Alex Palou liderou o primeiro treino livre do GP de Indianápolis, realizado nesta sexta-feira no circuito misto do Indianapolis Motor Speedway, ao marcar 1min10s0904 com o carro #10 da Chip Ganassi Racing. O espanhol abriu o fim de semana na frente porque voltou a mostrar forte desempenho em pista mista, justamente no palco onde venceu as últimas três edições da prova.
Início de fim de semana com roteiro conhecido
A sessão começou em condições limpas e temperaturas mais amenas, cenário que favoreceu simulações consistentes desde os primeiros minutos. E, mais uma vez, o nome no topo da tabela foi o de Palou, hoje a principal referência técnica da categoria em circuitos mistos.
O domínio não apareceu apenas no giro final com pneus alternativos.
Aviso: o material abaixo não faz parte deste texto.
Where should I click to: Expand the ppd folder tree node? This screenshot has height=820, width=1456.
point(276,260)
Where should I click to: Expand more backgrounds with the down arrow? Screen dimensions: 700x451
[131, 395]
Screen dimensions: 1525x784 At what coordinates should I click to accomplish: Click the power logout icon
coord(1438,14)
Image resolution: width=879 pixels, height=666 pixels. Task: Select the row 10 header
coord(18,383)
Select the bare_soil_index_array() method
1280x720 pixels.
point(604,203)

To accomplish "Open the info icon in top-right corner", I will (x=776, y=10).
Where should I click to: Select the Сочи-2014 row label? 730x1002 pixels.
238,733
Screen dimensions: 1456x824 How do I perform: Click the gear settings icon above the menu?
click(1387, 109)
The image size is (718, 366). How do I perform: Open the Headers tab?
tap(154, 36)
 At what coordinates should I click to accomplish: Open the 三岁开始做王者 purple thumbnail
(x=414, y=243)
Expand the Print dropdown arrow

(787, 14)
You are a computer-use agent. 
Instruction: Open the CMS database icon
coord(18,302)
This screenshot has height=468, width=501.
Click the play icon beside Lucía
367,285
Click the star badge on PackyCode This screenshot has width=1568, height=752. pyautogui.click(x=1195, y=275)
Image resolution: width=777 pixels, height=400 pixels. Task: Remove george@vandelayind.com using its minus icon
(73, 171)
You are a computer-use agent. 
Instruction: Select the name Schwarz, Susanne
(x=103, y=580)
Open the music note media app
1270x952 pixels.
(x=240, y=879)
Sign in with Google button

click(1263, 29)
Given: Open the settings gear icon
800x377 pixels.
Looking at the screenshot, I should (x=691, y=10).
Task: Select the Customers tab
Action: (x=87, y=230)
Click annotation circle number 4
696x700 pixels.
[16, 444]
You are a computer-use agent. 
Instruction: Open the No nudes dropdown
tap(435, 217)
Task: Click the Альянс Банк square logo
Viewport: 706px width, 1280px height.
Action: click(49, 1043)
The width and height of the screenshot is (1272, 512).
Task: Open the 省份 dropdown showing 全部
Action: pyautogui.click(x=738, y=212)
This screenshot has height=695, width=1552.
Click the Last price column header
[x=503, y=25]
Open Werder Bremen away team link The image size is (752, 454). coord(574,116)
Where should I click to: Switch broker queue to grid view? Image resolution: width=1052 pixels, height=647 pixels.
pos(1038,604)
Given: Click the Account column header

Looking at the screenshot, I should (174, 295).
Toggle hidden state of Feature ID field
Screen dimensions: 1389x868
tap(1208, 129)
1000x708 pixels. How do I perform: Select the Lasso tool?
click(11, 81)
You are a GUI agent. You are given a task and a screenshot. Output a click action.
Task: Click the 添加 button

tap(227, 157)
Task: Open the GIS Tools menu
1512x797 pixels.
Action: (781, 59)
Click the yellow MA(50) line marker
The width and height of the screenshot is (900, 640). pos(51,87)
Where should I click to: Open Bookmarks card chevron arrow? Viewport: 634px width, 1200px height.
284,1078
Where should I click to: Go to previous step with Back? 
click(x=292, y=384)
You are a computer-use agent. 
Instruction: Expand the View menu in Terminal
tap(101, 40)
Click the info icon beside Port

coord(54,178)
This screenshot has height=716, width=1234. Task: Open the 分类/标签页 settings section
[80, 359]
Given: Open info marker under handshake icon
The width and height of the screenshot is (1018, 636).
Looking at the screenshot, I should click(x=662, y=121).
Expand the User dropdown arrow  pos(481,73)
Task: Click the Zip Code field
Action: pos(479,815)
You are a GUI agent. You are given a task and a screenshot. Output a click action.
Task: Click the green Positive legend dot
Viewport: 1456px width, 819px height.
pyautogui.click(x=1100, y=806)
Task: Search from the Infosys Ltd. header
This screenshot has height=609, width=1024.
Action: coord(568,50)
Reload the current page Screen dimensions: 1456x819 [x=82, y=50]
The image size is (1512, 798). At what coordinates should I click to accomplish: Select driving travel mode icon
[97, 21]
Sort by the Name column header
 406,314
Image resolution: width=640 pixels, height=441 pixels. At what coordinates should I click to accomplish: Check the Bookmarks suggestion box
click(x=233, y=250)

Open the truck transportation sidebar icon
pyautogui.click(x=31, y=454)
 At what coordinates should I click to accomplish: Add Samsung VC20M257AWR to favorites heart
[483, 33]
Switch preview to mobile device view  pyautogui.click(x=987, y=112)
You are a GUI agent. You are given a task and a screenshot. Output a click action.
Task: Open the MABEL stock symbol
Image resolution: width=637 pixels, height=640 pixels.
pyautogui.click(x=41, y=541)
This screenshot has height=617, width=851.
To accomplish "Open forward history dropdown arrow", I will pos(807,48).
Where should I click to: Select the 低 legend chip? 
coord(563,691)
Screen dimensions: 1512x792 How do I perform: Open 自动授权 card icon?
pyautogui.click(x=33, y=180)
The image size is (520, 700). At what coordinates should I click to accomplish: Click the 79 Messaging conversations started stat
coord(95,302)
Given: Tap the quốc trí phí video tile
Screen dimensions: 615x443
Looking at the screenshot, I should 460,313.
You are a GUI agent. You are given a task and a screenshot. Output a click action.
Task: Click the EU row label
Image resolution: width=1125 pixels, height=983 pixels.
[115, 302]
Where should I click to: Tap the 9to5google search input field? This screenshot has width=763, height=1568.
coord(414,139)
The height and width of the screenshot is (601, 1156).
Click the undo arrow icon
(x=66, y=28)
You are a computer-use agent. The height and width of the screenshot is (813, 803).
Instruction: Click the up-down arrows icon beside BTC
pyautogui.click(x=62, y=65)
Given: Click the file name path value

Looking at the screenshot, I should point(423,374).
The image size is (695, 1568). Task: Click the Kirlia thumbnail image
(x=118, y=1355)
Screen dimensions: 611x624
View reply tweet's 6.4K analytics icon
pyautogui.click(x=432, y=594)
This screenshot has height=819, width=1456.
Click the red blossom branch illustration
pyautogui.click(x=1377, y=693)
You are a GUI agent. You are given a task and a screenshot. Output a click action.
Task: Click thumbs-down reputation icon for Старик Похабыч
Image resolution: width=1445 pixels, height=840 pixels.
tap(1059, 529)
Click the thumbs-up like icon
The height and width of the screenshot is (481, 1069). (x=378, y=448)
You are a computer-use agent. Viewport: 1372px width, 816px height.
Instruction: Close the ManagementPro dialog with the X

Antes disso, o piloto da Ganassi já havia imposto vantagem expressiva com os compostos primários, mostrando bom equilíbrio do carro nas duas fases do treino.
Rahal e Kirkwood aparecem como principais perseguidores
O segundo melhor tempo ficou com Graham Rahal, da Rahal Letterman Lanigan Racing, com 1min10s1979, seguido por Kyle Kirkwood, da Andretti Global, com 1min10s2146. O top-5 ainda teve Felix Rosenqvist e David Malukas, ambos competitivos nas simulações finais.
A sessão também trouxe bom sinal para a Andretti, que chegou a liderar parte do treino com Marcus Ericsson e viu Kirkwood andar entre os ponteiros. Ainda assim, a diferença de Palou sobre os rivais mais diretos reforçou sua força no traçado de Indianápolis.
Compostos da Firestone chamam atenção
Um dos pontos técnicos mais relevantes do treino foi a diferença pequena entre os pneus primários e alternativos da Firestone. O melhor tempo de Palou com o composto mais macio foi apenas 0s1792 superior ao registrado com o pneu principal, além de indicar durabilidade competitiva.
Esse comportamento já havia sido observado em Barber Motorsports Park e pode influenciar diretamente a estratégia do fim de semana. Com menor degradação e ganho de tempo menos acentuado, a escolha do composto passa a depender ainda mais de posição de pista e janela de uso.
Palou transforma consistência em vantagem técnica
O desempenho desta sexta não surge por acaso. Palou construiu sua fase dominante na IndyCar com base em leitura precisa de pista, execução limpa e capacidade de extrair performance em diferentes condições, algo que se repete no misto do IMS.
Vencedor das últimas três edições do Indy GP, o espanhol chega a 2026 com o histórico recente a seu favor e com uma equipe que tradicionalmente acerta rápido o carro em fins de semana de pista mista. Isso aumenta o peso de sua liderança logo no primeiro treino.
Malukas também ganha destaque com a Penske
Entre os destaques da sessão esteve David Malukas, que colocou o carro #12 da Team Penske em quinto lugar, com 1min10s3773. O resultado dá sequência a um início de fim de semana positivo para o time, que já chamou atenção pela pintura retrô em homenagem a Will Power.
Embora a Penske ainda não tenha mostrado ritmo suficiente para desafiar diretamente a Ganassi, a presença de Malukas entre os cinco primeiros sugere margem de evolução para a classificação e para a corrida.
O que o treino indica para a sequência do GP
O primeiro treino deixa uma mensagem clara: Alex Palou continua sendo o piloto a ser batido no GP de Indianápolis. Mais do que liderar a folha de tempos, ele mostrou competitividade com diferentes compostos e controle sobre os momentos decisivos da sessão.
Em um campeonato no qual detalhes estratégicos fazem diferença, começar na frente em um circuito onde já existe domínio recente pode ser decisivo. E, por enquanto, o cenário segue familiar para o paddock: quando a IndyCar vai a Indianápolis, Palou aparece primeiro na fila.